Return only those lines of the records below in which "column" appears.

== Exercise data ==

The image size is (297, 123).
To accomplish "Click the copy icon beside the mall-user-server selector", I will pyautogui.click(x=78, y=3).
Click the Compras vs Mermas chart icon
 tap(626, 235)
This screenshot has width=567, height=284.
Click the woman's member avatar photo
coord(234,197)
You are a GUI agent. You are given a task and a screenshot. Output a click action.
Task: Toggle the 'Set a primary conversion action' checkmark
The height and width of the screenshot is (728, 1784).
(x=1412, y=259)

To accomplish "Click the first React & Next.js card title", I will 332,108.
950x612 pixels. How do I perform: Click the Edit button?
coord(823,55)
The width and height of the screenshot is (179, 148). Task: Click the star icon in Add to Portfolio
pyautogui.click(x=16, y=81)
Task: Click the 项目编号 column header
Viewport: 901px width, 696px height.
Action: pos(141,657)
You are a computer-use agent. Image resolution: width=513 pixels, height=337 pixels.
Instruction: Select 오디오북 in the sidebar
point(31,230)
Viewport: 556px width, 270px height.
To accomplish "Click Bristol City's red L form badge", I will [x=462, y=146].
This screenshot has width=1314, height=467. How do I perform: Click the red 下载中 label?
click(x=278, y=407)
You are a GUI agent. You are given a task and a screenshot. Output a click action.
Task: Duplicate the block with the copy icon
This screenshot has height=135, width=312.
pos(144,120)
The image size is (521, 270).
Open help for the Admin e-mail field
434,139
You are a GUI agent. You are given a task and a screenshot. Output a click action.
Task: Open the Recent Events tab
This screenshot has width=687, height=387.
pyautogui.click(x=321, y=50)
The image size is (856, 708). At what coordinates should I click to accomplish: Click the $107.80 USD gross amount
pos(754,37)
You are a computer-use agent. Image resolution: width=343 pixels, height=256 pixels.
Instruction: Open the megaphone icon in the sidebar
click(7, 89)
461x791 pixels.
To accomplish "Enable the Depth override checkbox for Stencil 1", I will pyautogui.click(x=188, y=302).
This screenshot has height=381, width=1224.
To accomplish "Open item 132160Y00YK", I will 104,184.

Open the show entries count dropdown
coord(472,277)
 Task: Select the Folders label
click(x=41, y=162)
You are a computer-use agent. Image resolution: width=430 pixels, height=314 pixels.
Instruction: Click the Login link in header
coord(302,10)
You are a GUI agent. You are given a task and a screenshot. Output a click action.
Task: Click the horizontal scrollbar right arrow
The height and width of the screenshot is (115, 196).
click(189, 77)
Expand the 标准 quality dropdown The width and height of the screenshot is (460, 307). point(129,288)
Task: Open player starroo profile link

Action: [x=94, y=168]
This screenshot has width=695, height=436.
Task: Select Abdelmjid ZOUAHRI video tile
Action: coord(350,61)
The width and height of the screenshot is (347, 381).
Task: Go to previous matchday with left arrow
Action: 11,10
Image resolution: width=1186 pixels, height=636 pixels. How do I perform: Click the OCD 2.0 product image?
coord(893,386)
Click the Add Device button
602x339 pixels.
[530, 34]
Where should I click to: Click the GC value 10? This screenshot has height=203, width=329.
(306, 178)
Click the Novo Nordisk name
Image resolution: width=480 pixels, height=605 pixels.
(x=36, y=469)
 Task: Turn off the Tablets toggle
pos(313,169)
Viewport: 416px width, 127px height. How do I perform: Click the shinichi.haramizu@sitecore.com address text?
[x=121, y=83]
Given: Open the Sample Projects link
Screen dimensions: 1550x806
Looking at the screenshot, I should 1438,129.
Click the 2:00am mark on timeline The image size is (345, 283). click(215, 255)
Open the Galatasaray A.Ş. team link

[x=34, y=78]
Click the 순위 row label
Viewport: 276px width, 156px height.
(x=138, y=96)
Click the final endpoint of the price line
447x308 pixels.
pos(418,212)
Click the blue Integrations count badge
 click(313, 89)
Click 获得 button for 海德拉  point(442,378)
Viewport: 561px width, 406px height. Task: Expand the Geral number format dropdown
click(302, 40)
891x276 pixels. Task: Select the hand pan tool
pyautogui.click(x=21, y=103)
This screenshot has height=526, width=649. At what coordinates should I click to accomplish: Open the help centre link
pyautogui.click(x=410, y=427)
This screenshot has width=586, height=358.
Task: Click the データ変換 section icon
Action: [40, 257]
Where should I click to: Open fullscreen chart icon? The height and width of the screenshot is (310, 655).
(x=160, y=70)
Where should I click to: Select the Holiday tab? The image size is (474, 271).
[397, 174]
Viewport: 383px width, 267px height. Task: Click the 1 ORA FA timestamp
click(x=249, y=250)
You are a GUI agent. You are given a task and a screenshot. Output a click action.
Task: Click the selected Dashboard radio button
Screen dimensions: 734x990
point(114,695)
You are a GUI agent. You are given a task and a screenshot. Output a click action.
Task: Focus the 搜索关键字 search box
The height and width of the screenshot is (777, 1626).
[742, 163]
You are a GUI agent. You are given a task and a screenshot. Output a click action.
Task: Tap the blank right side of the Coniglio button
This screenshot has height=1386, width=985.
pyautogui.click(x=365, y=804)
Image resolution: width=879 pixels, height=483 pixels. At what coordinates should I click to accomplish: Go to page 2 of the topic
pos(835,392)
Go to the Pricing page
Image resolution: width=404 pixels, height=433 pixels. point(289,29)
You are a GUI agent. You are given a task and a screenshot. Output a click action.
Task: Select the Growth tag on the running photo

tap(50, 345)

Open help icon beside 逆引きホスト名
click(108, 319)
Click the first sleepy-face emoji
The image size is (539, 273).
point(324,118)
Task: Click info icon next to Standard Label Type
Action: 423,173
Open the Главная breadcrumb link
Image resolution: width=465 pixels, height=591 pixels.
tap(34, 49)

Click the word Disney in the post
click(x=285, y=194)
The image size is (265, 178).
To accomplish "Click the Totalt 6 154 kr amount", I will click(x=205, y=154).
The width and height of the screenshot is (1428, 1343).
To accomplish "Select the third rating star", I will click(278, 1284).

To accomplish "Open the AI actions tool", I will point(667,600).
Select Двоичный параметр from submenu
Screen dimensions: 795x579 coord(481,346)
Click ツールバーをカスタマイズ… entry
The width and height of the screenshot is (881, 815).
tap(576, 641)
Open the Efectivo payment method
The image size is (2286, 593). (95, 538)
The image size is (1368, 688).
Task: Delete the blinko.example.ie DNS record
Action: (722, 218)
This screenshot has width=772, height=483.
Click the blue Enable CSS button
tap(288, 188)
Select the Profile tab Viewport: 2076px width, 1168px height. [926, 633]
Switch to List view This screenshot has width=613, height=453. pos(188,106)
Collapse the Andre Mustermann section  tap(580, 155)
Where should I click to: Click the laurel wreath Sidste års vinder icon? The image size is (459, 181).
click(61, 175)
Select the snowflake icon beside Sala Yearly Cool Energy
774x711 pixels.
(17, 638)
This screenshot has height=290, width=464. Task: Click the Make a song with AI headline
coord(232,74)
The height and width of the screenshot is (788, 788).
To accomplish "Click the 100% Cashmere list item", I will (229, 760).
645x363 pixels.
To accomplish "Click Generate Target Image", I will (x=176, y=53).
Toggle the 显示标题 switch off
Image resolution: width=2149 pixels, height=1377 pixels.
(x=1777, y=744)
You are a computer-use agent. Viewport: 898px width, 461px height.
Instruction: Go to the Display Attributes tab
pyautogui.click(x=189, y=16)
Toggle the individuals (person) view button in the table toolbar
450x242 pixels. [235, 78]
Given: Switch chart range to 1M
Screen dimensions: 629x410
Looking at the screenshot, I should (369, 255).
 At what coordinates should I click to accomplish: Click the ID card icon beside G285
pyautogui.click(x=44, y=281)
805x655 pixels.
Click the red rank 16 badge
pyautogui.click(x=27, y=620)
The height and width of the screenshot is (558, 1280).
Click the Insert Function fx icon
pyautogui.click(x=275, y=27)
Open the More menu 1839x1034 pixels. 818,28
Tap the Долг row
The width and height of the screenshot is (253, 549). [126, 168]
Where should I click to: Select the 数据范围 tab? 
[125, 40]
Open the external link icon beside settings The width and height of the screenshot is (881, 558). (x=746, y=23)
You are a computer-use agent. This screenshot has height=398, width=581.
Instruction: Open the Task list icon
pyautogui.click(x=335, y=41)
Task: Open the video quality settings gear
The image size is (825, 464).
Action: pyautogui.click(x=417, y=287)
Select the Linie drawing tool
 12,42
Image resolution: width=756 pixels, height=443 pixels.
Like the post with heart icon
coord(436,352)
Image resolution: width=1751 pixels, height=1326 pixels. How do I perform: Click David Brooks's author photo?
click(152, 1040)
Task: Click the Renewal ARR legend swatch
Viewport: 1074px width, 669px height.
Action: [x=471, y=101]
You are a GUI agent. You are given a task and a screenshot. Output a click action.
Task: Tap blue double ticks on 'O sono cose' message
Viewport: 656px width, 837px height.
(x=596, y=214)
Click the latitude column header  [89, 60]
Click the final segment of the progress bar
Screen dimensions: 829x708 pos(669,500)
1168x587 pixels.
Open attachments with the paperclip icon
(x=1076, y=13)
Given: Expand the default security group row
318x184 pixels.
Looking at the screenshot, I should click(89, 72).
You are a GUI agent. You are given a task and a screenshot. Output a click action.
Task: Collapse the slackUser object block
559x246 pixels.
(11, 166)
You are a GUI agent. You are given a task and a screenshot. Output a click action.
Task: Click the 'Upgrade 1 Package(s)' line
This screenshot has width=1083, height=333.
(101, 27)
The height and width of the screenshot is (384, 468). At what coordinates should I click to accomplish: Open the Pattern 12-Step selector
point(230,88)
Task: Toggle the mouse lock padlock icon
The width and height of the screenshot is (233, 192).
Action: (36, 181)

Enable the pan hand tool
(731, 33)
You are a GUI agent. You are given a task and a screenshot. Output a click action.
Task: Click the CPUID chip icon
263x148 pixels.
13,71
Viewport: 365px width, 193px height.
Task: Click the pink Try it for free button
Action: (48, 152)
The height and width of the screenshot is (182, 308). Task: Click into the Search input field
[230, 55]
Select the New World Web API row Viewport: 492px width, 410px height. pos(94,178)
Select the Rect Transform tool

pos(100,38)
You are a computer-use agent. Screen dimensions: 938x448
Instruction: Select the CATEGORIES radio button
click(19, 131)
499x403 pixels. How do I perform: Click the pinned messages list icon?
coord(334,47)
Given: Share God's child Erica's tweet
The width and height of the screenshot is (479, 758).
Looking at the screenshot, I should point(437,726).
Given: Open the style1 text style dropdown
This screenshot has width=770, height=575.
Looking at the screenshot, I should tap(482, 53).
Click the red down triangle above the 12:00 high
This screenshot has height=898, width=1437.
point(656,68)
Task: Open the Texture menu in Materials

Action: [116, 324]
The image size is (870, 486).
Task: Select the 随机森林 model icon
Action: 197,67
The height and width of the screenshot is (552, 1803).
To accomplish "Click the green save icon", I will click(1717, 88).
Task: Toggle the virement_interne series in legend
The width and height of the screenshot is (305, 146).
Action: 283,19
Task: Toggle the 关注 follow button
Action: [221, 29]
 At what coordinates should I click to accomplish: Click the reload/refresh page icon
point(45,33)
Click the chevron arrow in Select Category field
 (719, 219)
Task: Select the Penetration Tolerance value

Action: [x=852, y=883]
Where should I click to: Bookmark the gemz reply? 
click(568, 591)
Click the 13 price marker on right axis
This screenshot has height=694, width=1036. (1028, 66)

===

Exercise solution:
Task: Click the 项目编号 column header
Click the latitude column header  [89, 60]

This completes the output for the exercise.